My next part-time job opened up a whole new world to me - a ticket-tearer again, but this time at English National Opera. This was the late 80's and the Coliseum was under the directorship of Peter Jonas, David Pountney, and Mark Elder and it was an exciting place to be. Each night we had a full house, full to the extent that many nights there would be four rows of people standing at the back of the Dress Circle to watch. The place was vibrant, challenging, and fun.

The other stewards comprised largely of other music students and musicians at the beginning of their careers hand-picked (and he turned me down first time I interviewed!) by the House Manager Peter Helps who demanded a tight and professional attitude to the work from us, but also expected that we did not want to spend our lives being ticket-tearers. So it was a crowd of young people all of whom got a huge amount from their time at the Coli and from exposure to some of the best opera performances of the time. My colleagues from that time I now know as professional singers, designers, composers, repetiteurs, musicians and one Radio 3 presenter. Pretty good going.

The whole atmosphere of the company was positive and the opportunity to watch a stable of performers work their way through performance after performance of production after production gave me the education which I had missed at music college. And mostly it taught me the extraordinary power of the human voice when coupled with challenging theatre. That was the word I knew I had to be part of from then on and I rediscovered that special atmosphere that the orchestral world had not quite delivered for me.

Life has led me all over and roundabout since then and the reality of a career in opera means that I am in danger of becoming jaded and cynical ("becoming!?" I hear you cry).

My first job this year will be to work with David Pountney - the Director of all those early productions which influenced me so - at the Royal Academy of Music on a new opera for students by Peter Maxwell-Davies. The job brings everything about those early years in London back to me in one package and with it the responsibility to try and not disappoint the expectations of another generation of students.

My second job this year will be back at the Coliseum working with Christopher Alden on a new production of Britten's 'A Midsummer Night's Dream'. It will be the first time I have worked for English National Opera since I tore my last Dress Circle ticket in 1990, and I am looking forward to being back there. The company has changed enormously in the intervening years and is once again riding high, and the theatre itself (my favourite West End auditorium) has had a major face-lift but I'm hoping it will be like rediscovering a long-lost old friend.
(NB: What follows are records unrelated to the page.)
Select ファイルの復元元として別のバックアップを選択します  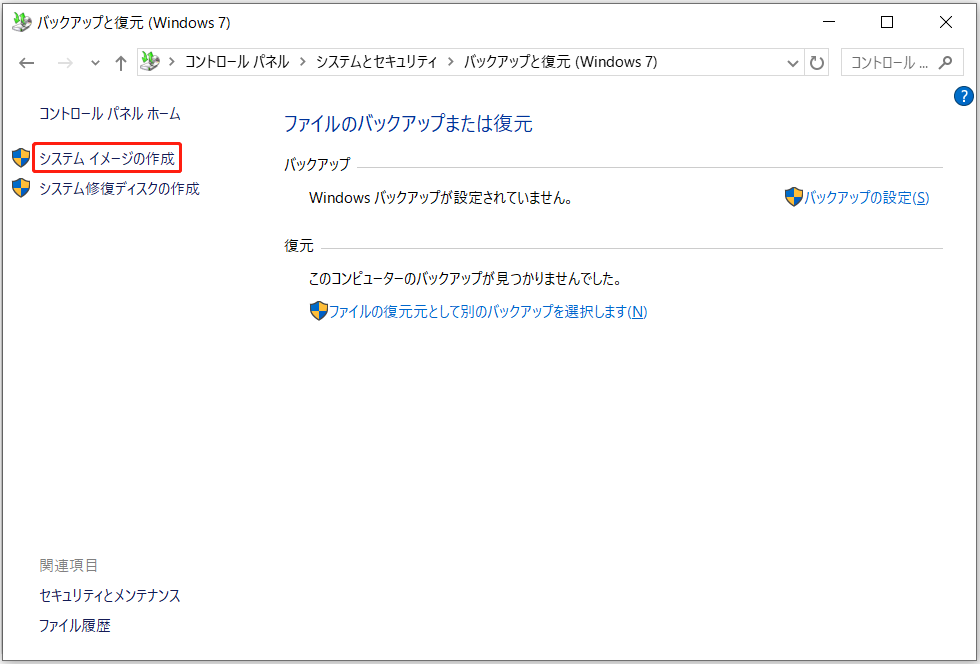tap(487, 311)
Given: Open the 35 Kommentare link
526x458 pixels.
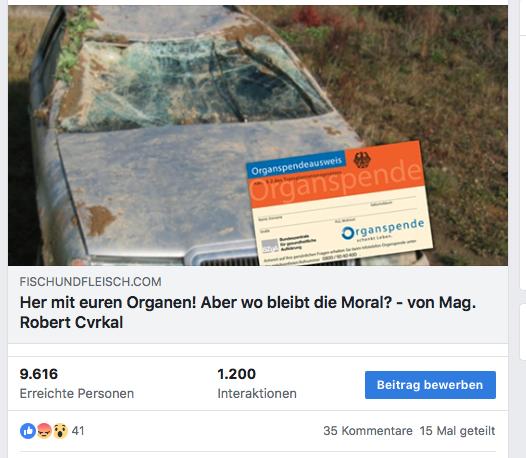Looking at the screenshot, I should (x=368, y=431).
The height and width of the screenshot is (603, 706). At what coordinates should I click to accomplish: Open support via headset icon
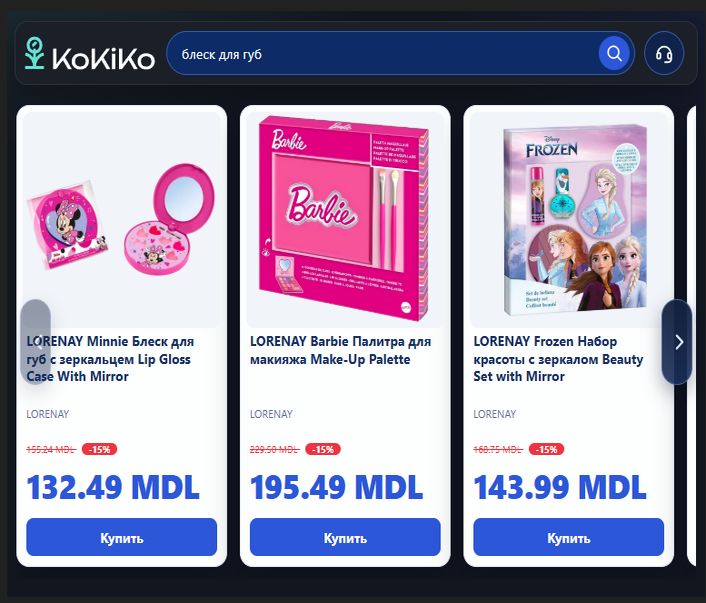point(664,54)
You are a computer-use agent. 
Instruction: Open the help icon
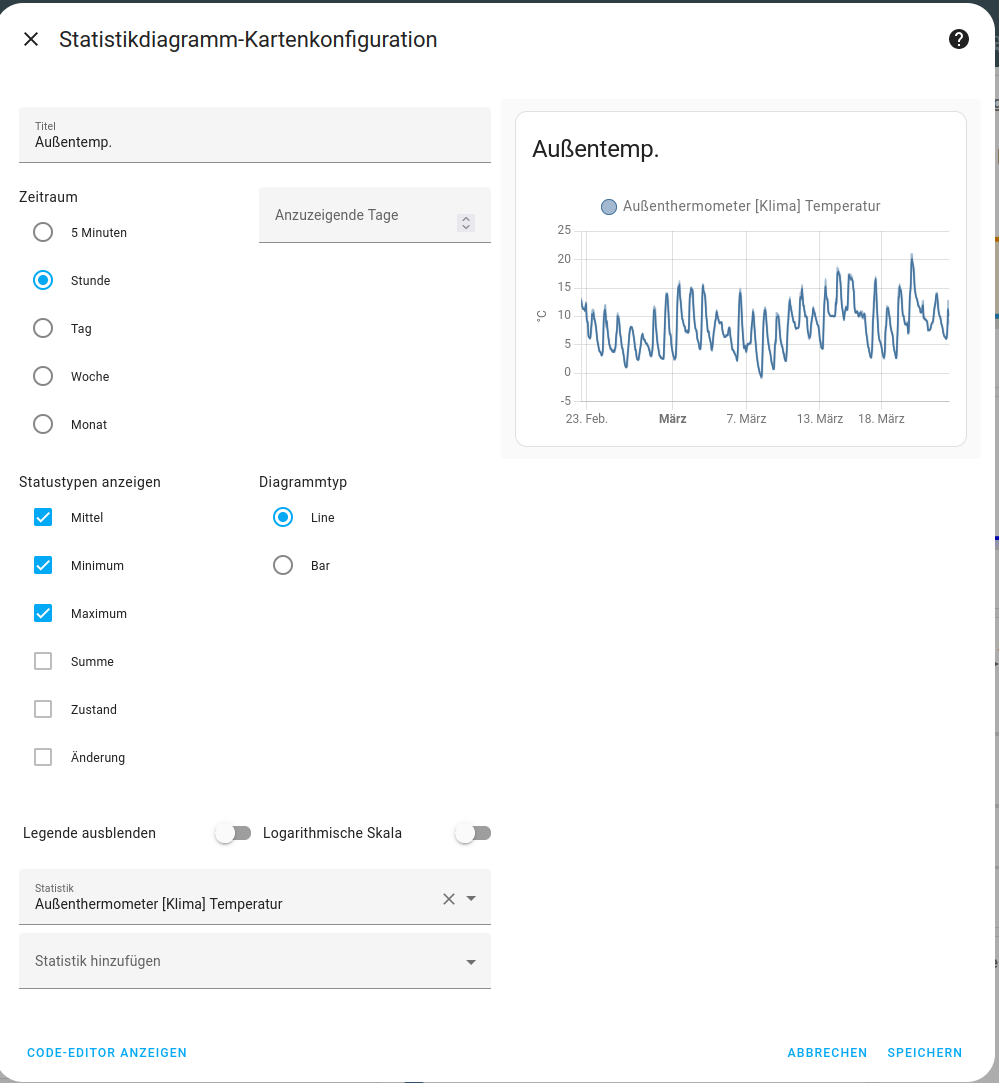(x=958, y=39)
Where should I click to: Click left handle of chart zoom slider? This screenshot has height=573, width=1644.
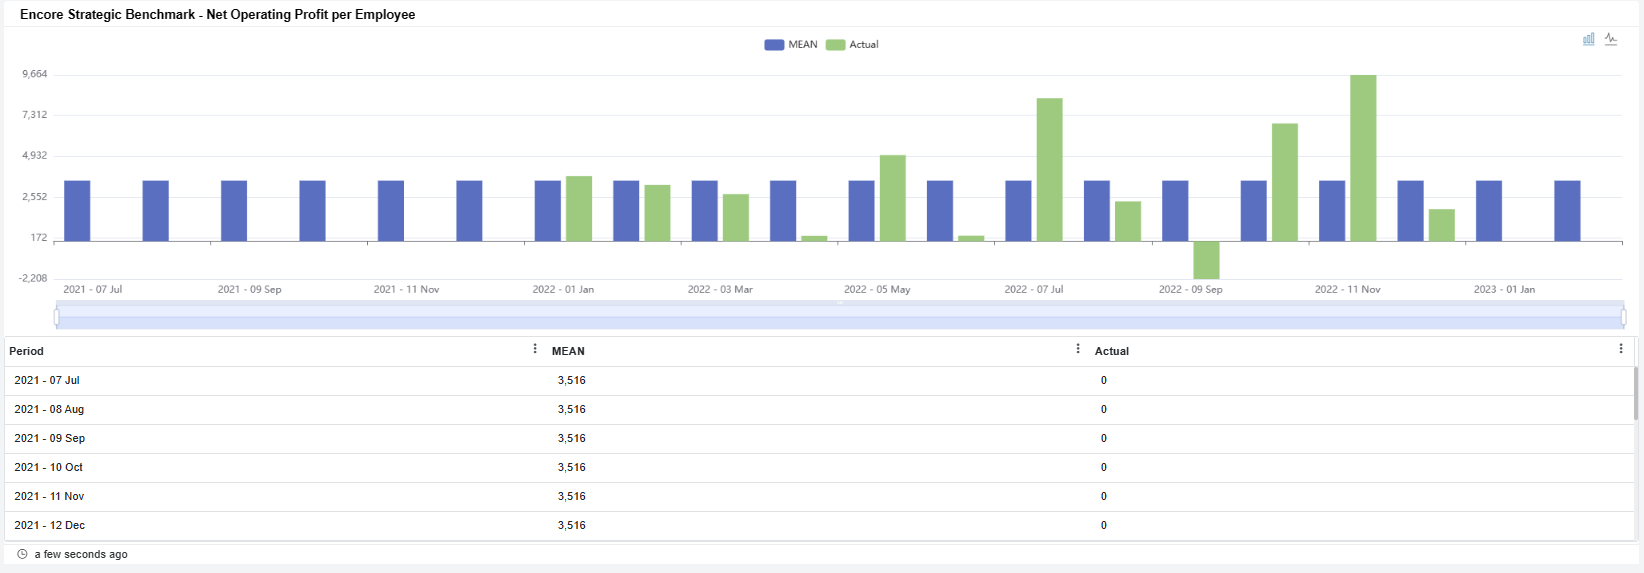click(x=57, y=317)
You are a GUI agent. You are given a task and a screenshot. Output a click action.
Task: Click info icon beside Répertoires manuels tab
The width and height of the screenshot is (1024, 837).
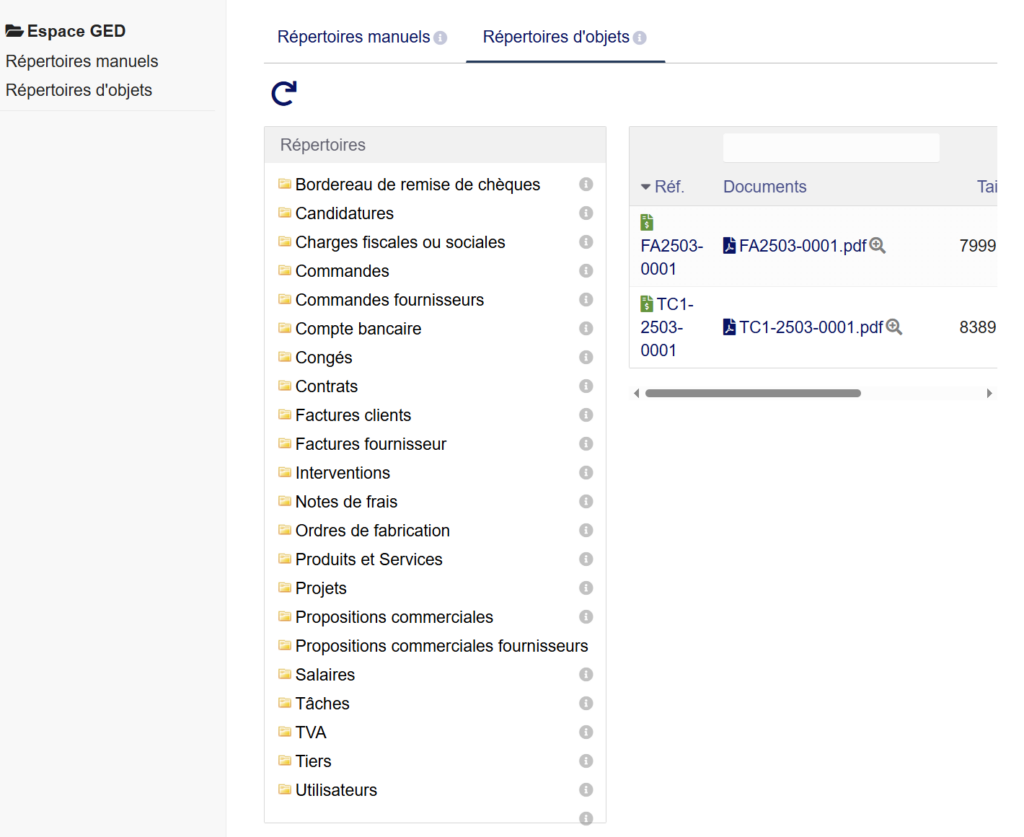[x=440, y=38]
As for London itself - I left the city over four years ago now and discovered a whole new and wonderful quality of life in Yorkshire. Since then I have visited the city very little (though at one time I thought I would never leave it) and hated it every time: the noise, the bustle, the lack of time for necessary human interaction, the expense!

However, having struggled to get my head around the fact that of the next 18 months I shall be spending 7 in the city, I have now decided to treat it like any other job - a great opportunity to discover and live in a wonderful new environment. I'm going to try to forget the London I knew, and see what I can discover about this foreign city. A challenge - but let's see if I can find again a whiff of that intangible something which grabbed me as a 15 year old.